Safety cautions from the literature.

• Narrow approved indication: FDA approval is limited to HIV-associated lipodystrophy. All other uses — general visceral-fat reduction, anti-aging, non-HIV metabolic disease, cognitive effects — are off-label and investigational, without the evidentiary backing of large RCTs in those populations ^[18].
• Visceral fat reaccumulation on discontinuation: The 52-week program demonstrated clear reaccumulation of visceral fat after stopping; benefits are contingent on continued use ^[21].
• GH-axis stimulation and IGF-1 elevation: Trials showed no excess malignancy signal over 52 weeks, but long-term oncologic-safety data are limited. Active malignancy is a labeled contraindication ^[18].
• Glucose perturbation: Modest glucose changes can occur; monitoring is warranted in individuals with prediabetes or dysglycemia, though the dedicated type-2-diabetes study found no significant HbA1c change ^[21].
• WADA prohibition: Tesamorelin is prohibited in sport under S2 (peptide hormones, growth factors, related substances and mimetics) in- and out-of-competition ^[18].
• Research-grade material: Research-grade tesamorelin lacks the purity and potency oversight of the FDA-approved product ^[18].
• Generalizability: Pivotal trials were conducted in HIV-positive adults on antiretroviral therapy; the effect in non-HIV populations is mechanistically plausible but not established by large RCTs ^[17].

Where it fits

Tesamorelin is the outlier on this desk in an instructive way. The three incretin compounds (semaglutide, tirzepatide, retatrutide) all converge on energy homeostasis through the gut-hormone-to-brain-to-pancreas axis. Tesamorelin approaches the same metabolic territory — specifically visceral fat — through a completely different mechanism: the pituitary-GH-IGF-1 axis. That distinction makes it useful as a contrast: different leverage point, different population, different regulatory status, different evidence base.

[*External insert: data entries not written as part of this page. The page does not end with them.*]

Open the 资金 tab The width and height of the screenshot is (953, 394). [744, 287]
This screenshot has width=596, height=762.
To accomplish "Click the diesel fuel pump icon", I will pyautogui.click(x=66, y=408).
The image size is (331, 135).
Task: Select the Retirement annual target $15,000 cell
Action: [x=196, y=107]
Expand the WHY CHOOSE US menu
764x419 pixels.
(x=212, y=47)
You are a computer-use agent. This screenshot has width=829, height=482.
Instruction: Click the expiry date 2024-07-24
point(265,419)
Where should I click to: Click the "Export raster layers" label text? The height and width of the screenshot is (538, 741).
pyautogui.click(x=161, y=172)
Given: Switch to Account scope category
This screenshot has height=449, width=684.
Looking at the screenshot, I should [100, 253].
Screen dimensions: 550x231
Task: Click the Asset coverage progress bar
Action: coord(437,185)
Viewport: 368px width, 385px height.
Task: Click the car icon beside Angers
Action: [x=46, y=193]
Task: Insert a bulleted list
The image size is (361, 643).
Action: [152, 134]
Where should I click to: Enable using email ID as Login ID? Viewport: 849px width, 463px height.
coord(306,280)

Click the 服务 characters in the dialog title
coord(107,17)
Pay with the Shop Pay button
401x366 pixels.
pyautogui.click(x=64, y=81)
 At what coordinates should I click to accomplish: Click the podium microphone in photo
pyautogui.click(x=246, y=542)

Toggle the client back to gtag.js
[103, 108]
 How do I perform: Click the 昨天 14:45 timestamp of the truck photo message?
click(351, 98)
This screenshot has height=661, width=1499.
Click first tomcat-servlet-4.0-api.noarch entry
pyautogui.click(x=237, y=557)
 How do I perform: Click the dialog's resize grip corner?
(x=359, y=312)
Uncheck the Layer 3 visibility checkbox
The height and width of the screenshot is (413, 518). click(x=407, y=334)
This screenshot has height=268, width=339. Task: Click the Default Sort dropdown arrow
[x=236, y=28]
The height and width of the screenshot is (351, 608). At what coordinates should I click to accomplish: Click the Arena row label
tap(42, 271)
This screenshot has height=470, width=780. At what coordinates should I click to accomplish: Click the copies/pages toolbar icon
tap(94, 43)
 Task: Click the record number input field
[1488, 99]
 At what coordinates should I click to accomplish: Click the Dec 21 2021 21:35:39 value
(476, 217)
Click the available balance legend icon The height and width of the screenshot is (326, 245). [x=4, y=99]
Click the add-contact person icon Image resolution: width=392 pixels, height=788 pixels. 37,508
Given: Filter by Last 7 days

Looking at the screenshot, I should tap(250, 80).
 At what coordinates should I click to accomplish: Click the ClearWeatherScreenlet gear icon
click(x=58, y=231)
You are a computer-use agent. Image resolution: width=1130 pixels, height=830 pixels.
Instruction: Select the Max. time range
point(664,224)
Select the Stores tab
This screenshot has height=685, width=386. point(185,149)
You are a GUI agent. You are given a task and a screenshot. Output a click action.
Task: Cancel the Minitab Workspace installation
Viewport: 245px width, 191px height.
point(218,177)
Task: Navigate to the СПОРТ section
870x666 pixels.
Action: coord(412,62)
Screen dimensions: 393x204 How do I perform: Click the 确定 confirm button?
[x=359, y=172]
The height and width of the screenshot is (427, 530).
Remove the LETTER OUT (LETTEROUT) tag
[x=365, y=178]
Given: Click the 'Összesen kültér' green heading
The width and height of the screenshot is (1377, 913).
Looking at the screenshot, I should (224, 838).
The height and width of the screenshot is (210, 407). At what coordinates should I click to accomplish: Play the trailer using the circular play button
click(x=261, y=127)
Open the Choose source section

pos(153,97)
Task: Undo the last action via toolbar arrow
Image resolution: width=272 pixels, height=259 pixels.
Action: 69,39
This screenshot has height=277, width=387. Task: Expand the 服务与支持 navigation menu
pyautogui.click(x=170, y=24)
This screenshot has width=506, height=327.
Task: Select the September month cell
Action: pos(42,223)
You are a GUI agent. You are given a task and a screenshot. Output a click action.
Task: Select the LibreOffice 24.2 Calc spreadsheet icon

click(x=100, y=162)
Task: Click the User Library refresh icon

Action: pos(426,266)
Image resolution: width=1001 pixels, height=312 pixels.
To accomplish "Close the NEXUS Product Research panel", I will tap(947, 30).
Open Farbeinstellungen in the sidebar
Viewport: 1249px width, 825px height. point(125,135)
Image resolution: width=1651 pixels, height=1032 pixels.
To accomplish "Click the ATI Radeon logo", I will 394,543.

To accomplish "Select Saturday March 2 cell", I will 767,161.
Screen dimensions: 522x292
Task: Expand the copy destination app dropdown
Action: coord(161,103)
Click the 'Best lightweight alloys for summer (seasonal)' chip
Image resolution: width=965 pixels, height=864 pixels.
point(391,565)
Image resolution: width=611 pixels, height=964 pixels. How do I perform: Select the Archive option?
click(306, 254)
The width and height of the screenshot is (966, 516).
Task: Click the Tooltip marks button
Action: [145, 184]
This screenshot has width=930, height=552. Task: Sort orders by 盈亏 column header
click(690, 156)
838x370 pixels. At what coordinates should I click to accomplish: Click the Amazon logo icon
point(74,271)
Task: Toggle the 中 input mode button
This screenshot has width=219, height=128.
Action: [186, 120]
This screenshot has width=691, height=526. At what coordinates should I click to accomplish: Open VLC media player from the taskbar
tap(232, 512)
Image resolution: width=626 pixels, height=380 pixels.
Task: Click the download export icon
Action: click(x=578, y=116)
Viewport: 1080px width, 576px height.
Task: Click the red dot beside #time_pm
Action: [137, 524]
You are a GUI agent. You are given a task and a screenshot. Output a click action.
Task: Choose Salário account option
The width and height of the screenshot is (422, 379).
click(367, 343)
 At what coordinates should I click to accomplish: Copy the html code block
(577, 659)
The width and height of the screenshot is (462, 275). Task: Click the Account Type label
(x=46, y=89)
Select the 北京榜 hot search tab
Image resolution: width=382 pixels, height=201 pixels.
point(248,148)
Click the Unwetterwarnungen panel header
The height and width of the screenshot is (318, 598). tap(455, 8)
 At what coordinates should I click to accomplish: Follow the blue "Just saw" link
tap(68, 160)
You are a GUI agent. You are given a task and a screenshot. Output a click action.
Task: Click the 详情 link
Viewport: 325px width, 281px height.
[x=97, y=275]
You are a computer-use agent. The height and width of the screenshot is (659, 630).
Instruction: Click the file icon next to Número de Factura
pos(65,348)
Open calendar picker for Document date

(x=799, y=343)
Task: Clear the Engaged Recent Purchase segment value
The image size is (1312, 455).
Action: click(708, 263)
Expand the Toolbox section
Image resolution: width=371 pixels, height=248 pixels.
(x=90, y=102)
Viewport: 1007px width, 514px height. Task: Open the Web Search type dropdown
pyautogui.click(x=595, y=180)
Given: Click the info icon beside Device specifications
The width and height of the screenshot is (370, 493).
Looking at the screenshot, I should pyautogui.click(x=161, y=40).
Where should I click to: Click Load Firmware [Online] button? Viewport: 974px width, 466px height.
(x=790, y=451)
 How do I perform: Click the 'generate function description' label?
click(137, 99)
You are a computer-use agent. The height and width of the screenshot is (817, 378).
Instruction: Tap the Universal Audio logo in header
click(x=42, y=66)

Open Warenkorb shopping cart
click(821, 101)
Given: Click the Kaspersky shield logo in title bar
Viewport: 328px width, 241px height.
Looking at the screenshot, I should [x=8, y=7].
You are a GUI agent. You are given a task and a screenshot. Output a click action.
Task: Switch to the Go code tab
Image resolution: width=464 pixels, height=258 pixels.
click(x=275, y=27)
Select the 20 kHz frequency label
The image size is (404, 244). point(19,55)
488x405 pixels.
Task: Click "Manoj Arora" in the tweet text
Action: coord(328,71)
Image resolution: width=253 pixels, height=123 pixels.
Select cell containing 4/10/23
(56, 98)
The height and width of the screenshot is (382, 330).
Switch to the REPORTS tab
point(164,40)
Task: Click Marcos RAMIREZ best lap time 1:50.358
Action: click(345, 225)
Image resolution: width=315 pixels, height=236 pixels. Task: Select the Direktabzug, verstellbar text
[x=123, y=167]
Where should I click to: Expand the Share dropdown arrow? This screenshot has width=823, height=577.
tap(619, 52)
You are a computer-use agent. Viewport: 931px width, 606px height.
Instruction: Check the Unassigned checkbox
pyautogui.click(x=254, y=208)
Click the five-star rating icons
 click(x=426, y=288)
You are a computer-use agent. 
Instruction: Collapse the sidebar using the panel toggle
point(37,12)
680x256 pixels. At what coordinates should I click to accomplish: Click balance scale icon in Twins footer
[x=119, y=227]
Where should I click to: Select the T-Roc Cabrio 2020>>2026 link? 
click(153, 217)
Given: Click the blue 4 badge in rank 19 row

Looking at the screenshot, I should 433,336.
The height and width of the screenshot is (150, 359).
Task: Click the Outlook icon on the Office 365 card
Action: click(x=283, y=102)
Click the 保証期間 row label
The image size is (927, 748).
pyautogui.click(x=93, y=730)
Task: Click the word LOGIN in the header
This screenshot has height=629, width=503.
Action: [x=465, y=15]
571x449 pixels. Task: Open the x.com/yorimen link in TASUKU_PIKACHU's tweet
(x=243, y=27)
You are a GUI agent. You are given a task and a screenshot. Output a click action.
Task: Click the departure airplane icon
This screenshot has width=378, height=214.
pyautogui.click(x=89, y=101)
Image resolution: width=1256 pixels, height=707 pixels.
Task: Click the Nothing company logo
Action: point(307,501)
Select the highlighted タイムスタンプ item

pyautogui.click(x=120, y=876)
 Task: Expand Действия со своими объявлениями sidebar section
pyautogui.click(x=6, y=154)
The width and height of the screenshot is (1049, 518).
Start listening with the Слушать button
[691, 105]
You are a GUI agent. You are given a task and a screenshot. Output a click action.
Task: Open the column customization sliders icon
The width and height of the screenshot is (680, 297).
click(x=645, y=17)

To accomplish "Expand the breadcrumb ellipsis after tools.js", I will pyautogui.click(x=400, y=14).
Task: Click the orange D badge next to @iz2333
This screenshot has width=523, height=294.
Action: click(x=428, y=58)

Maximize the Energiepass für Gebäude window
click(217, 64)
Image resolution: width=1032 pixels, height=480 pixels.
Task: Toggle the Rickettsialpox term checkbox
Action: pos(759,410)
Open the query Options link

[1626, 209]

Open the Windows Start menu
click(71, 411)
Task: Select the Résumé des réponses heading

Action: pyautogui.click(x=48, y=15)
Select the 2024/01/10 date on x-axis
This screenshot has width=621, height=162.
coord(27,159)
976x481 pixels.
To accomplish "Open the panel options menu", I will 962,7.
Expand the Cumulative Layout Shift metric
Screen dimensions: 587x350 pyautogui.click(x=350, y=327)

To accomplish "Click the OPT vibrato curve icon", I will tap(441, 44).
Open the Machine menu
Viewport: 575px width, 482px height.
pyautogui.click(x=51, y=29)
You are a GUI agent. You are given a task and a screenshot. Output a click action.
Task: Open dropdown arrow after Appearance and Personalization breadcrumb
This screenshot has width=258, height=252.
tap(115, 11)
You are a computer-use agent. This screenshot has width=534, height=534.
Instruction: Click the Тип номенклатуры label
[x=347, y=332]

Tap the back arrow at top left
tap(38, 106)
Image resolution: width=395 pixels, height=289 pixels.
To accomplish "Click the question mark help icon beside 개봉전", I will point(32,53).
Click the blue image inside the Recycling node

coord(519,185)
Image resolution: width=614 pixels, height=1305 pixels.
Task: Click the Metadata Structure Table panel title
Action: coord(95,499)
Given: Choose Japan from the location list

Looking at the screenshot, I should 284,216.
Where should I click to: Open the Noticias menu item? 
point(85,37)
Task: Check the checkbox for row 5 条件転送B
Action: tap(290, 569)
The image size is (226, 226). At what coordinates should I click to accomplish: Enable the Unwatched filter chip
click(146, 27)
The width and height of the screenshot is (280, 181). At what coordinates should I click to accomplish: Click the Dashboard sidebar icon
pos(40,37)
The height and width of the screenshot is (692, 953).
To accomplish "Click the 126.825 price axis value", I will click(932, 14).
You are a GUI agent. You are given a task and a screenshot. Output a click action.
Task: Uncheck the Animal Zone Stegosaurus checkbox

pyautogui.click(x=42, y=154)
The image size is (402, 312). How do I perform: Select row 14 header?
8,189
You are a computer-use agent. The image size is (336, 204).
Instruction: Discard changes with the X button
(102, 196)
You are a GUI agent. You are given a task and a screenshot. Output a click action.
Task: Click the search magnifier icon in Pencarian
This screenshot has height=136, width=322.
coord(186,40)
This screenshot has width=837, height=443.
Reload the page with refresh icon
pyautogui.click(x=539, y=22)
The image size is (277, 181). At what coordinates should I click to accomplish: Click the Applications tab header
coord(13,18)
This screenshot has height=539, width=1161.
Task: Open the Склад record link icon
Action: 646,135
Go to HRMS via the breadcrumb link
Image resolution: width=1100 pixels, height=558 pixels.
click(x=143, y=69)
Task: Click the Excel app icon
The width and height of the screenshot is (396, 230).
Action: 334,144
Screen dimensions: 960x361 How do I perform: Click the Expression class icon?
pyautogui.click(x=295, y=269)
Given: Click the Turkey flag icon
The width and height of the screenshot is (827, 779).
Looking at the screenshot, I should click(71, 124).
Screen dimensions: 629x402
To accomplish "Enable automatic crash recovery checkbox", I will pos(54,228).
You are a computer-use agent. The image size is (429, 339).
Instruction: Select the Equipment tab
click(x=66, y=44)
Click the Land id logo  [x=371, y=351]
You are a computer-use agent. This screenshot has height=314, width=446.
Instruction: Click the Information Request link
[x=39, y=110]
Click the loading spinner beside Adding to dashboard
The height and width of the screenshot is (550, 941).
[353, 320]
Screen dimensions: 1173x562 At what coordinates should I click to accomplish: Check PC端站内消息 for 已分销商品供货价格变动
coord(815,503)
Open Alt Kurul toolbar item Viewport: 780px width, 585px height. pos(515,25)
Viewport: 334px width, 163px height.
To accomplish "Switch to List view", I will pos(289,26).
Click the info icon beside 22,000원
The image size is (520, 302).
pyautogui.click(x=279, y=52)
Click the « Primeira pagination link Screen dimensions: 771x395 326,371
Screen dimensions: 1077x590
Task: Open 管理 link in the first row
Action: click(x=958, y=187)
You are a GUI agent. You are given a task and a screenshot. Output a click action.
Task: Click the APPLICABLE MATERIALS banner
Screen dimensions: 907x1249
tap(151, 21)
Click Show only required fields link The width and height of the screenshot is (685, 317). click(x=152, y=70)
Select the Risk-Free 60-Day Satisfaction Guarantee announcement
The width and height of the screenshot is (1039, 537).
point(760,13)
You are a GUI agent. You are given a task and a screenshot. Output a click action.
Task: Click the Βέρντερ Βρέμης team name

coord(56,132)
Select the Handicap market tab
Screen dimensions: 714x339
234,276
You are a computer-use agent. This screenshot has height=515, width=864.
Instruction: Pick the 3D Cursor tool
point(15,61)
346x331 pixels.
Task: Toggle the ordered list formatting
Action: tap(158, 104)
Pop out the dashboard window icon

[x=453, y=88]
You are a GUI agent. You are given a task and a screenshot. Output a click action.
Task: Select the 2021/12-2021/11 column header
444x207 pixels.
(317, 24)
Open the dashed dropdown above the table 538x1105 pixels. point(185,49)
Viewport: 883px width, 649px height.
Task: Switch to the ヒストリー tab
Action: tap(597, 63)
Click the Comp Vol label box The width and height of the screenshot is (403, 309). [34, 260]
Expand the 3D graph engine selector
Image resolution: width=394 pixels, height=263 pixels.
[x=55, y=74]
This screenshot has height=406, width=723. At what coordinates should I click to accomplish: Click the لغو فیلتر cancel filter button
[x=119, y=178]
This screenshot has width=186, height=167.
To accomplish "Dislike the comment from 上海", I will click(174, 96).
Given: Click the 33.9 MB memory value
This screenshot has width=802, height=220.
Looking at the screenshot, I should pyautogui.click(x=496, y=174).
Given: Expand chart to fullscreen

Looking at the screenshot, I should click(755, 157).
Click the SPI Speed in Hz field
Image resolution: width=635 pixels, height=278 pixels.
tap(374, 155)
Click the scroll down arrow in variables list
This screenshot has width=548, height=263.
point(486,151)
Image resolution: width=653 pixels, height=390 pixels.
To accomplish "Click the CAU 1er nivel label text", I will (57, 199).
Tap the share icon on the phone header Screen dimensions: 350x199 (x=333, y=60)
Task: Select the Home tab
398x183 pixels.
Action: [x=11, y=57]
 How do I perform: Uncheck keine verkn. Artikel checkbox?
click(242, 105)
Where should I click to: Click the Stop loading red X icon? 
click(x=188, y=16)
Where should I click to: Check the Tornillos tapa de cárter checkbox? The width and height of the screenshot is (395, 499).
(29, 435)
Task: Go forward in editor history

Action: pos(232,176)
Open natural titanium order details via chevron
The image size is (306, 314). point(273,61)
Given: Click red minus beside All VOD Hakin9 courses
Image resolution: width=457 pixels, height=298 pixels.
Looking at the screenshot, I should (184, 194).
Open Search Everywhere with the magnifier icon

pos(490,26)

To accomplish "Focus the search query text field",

Its approved indication is specific and narrow. Its off-label potential is frequently discussed; the evidence for it in non-HIV populations is thin. The desk presents it as what it is: an approved drug for one condition, with plausible but investigational extensions. See the comparison page for how its mechanism and evidence level line up against the incretin compounds.